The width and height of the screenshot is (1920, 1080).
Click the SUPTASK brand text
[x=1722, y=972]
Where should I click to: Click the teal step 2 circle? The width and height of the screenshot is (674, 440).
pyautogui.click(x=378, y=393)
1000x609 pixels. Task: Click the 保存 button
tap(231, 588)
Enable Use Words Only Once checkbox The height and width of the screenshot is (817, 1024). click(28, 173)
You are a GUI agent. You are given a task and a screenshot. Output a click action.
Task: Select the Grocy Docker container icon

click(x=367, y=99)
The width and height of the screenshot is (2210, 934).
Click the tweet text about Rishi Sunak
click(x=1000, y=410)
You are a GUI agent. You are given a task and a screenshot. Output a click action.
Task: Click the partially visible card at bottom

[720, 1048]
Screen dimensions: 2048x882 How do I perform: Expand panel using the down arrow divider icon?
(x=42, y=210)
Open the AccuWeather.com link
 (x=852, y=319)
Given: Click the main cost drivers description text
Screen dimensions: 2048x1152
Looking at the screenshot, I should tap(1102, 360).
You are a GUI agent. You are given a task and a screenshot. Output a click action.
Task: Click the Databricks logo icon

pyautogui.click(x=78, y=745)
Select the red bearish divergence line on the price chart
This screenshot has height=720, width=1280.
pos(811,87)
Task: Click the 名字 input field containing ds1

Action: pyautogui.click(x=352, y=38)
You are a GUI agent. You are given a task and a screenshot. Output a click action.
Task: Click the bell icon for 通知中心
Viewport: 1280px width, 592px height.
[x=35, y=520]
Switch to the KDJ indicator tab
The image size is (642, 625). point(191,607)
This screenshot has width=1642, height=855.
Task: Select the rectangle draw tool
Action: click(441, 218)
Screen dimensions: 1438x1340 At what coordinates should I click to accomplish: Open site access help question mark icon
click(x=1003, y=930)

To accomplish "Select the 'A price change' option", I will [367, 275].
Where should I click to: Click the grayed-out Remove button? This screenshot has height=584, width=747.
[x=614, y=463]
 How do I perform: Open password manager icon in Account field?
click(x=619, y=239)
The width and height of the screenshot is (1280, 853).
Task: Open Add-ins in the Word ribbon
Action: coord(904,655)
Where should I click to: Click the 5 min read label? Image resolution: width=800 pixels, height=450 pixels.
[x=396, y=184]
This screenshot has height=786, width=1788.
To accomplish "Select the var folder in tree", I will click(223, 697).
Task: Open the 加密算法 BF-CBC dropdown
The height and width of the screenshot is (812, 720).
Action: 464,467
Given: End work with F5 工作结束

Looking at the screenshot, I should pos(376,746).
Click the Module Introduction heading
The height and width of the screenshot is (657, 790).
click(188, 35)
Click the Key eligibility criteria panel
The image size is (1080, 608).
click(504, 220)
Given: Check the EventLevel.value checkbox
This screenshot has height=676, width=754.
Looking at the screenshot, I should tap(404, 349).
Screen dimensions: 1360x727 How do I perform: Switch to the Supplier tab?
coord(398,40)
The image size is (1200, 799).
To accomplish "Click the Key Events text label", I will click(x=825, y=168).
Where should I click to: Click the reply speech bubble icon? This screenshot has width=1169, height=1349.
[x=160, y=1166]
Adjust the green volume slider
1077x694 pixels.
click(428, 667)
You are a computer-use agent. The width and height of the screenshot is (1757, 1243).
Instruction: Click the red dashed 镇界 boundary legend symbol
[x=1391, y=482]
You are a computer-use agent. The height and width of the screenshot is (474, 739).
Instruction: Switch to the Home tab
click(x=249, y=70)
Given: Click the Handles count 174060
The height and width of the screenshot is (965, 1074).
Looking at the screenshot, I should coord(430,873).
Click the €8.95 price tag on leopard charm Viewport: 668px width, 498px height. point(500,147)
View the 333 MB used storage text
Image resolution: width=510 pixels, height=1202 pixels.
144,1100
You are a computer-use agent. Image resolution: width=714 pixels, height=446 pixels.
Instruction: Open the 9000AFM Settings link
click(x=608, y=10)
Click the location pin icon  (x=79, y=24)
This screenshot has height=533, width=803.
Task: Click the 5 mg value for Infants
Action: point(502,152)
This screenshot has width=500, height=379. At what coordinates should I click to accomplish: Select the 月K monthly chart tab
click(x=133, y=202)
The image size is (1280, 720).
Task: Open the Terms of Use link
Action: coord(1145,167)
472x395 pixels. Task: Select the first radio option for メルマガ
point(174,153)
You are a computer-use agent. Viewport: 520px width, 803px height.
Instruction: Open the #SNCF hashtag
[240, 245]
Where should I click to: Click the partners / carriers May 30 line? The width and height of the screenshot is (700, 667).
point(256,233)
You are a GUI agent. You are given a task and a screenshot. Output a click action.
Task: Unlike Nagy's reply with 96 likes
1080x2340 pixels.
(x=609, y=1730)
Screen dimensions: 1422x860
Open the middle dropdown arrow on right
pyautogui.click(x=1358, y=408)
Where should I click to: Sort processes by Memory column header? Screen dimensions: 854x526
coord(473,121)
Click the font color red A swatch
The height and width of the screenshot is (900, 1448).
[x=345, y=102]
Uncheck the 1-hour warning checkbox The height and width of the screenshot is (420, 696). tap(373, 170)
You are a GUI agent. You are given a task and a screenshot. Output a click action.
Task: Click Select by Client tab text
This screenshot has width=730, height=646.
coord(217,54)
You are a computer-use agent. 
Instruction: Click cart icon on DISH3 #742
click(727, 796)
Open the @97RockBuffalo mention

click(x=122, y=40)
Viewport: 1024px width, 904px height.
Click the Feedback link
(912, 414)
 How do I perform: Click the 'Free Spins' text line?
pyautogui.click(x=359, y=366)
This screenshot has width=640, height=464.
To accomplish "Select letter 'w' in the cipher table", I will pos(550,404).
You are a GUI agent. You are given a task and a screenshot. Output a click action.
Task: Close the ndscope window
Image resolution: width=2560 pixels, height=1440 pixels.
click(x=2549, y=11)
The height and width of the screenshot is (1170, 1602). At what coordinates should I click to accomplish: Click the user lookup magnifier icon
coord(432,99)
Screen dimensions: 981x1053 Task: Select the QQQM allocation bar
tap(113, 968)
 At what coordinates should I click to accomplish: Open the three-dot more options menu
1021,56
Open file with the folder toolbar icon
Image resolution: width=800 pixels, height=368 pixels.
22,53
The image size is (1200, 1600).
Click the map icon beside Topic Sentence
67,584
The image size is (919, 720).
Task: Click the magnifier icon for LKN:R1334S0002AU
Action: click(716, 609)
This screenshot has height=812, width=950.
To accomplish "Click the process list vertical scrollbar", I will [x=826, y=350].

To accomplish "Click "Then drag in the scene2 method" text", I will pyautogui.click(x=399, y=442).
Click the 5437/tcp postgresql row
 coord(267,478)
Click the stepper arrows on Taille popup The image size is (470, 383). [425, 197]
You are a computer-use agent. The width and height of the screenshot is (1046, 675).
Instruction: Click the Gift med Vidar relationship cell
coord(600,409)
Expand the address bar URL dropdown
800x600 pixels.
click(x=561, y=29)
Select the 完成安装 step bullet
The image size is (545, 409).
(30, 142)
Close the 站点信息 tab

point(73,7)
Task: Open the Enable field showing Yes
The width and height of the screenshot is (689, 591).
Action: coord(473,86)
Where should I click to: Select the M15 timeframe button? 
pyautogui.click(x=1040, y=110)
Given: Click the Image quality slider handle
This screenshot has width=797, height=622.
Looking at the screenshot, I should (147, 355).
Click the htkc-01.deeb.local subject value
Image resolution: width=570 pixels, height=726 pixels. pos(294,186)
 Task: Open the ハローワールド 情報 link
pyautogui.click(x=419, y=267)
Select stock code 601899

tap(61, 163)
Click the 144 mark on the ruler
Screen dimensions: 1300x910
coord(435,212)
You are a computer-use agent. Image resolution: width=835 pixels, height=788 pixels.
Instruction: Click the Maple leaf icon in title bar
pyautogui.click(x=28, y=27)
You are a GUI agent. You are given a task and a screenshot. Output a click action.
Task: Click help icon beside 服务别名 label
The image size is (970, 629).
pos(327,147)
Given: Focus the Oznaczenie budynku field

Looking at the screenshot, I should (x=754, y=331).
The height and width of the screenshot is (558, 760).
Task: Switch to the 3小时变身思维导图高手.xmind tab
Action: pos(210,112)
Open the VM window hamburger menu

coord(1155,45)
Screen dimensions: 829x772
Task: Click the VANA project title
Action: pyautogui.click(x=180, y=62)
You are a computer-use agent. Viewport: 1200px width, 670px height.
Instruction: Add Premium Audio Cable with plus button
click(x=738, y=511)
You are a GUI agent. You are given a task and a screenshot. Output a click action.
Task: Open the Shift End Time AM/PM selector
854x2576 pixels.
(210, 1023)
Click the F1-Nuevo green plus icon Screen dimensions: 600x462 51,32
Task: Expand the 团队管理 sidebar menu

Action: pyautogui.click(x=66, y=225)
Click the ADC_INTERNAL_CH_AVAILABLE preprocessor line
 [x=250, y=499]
----
From the records above, retype only the lines starting at the line that contains "Click the Key eligibility criteria panel" and ending at the line that contains "is (1757, 1243).", both included.

**ANSWER TO THIS PROBLEM:**
Click the Key eligibility criteria panel
The image size is (1080, 608).
click(504, 220)
Given: Check the EventLevel.value checkbox
This screenshot has height=676, width=754.
Looking at the screenshot, I should tap(404, 349).
Screen dimensions: 1360x727 How do I perform: Switch to the Supplier tab?
coord(398,40)
The image size is (1200, 799).
To accomplish "Click the Key Events text label", I will click(x=825, y=168).
Where should I click to: Click the reply speech bubble icon? This screenshot has width=1169, height=1349.
[x=160, y=1166]
Adjust the green volume slider
1077x694 pixels.
click(428, 667)
You are a computer-use agent. The width and height of the screenshot is (1757, 1243).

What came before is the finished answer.